The STC column reflects the standard test conditions: a solar irradiance of 1000W/m², at a cell temperature of 25°C.

For my system, I planned 19 modules per string, givingan open circuit voltage of 44.5Voc * 19 panels = 845.5V. At an ambient temperature of 25°C (according to STC). The inverter can Udc max 1000V according to the datasheet, so everything is in the green zone.

If the temperature drops, the voltage increases by the temperature coefficient Voc ß: -0.234% / K

Converted to an ambient temperature of -10 °C (35°C less than the 25°C STC temperature), the voltage would be higher than specified by 35 °C x 0.234 %/K = 7.02 V: 44.5 Voc + 7.02 V = 51.52Voc / module; With 19 modules: 1001.11V: With this setup, the open circuit voltage of the panels at a temperature of -10 °C exceeds the voltage specified by the inverter of 1000 V Udc max.
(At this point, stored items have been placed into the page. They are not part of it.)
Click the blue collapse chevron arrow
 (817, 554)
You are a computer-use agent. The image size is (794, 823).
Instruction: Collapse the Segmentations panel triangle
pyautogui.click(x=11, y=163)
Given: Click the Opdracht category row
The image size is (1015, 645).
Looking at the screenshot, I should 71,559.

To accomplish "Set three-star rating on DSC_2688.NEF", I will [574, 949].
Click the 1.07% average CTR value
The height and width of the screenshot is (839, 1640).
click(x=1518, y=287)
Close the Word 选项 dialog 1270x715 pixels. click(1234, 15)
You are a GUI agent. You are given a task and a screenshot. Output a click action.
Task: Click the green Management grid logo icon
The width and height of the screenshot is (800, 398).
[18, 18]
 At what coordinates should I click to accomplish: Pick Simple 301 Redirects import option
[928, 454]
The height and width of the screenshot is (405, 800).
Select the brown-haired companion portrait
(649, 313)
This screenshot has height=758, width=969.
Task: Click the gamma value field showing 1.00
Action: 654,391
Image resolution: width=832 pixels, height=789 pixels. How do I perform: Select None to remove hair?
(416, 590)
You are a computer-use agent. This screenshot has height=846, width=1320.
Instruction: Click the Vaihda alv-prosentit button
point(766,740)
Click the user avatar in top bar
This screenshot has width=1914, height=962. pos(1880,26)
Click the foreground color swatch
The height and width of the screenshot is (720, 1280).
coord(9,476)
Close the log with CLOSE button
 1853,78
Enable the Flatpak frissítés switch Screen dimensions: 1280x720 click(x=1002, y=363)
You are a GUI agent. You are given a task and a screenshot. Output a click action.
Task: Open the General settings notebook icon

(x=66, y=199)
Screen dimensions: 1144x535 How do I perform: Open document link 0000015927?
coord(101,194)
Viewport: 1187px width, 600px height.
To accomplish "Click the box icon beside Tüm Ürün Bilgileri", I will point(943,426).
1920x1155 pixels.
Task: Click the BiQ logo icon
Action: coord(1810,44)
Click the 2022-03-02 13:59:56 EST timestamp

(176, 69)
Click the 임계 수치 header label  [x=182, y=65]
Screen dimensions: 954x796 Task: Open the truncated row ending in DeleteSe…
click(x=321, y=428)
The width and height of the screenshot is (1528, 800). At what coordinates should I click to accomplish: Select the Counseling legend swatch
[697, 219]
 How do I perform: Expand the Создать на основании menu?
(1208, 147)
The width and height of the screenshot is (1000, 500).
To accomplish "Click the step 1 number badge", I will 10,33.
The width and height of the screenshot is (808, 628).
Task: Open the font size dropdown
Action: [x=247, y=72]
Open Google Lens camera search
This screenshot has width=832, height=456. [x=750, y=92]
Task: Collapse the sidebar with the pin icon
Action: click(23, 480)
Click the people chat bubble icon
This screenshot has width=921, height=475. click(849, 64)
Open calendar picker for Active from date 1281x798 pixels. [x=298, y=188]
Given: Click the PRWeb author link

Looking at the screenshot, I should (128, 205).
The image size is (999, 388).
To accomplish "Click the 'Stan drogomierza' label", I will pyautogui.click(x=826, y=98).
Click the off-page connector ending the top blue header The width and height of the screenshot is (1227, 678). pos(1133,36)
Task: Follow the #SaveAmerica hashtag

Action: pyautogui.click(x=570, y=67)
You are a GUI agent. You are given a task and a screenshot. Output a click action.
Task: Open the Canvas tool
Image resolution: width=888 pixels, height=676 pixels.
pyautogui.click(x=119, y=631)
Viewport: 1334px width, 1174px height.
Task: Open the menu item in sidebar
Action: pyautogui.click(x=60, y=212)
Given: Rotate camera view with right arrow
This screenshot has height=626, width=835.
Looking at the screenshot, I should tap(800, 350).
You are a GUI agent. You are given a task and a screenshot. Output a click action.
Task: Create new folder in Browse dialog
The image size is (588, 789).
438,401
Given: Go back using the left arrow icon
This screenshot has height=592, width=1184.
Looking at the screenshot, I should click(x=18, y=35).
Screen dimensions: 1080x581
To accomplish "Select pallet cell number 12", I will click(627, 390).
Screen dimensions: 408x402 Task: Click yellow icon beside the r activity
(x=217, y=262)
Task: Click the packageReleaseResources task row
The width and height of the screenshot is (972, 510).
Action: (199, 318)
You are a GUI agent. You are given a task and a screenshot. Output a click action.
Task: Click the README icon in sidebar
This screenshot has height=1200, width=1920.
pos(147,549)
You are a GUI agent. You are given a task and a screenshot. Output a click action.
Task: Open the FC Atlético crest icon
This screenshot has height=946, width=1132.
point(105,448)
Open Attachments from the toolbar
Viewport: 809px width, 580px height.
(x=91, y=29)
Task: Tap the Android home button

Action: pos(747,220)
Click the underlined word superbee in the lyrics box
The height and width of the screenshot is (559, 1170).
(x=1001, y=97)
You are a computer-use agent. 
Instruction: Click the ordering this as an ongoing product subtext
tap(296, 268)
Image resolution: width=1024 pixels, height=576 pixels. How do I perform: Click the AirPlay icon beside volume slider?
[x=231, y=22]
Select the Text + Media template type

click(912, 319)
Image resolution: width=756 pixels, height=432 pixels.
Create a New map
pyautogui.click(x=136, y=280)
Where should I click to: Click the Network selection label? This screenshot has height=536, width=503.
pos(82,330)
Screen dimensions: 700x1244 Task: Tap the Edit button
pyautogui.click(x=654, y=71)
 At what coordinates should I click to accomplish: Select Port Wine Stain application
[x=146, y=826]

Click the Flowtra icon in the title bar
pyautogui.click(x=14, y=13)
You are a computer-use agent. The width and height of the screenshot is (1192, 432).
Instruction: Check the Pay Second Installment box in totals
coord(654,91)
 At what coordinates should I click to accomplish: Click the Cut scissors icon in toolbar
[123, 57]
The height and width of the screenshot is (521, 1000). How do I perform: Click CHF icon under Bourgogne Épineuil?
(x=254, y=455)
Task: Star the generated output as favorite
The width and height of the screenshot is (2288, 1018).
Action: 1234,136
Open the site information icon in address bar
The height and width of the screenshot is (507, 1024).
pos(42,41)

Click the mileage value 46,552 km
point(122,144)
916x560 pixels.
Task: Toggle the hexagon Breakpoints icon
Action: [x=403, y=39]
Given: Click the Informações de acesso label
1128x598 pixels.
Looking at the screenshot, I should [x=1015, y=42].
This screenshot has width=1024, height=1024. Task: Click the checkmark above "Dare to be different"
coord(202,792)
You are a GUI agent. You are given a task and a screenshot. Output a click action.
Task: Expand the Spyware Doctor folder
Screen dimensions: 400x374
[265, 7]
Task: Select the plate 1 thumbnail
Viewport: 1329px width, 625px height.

Finally, a quick look at the current values:

At high temperatures, the voltage decreases, but the current increases. The maximum current would be 10.3A + ((70°C-25°C) x 0.033α) for an assumed 70°C = 11.78 A. The maximum current Idc max for the Fronius GEN24 is given as 12.5 A for the second MPPT. While this value can be exceeded without destroying the inverter, it still cannot handle more than the 12.5A, which can lead to a reduction in power for certain panels.

### Re-measured with a multimeter and thermometer

I measured the voltage of 19 panels in series with a multimeter: this is 786 V at 36°C under the module. I measured the temperature with an Aquara Zigbee sensor.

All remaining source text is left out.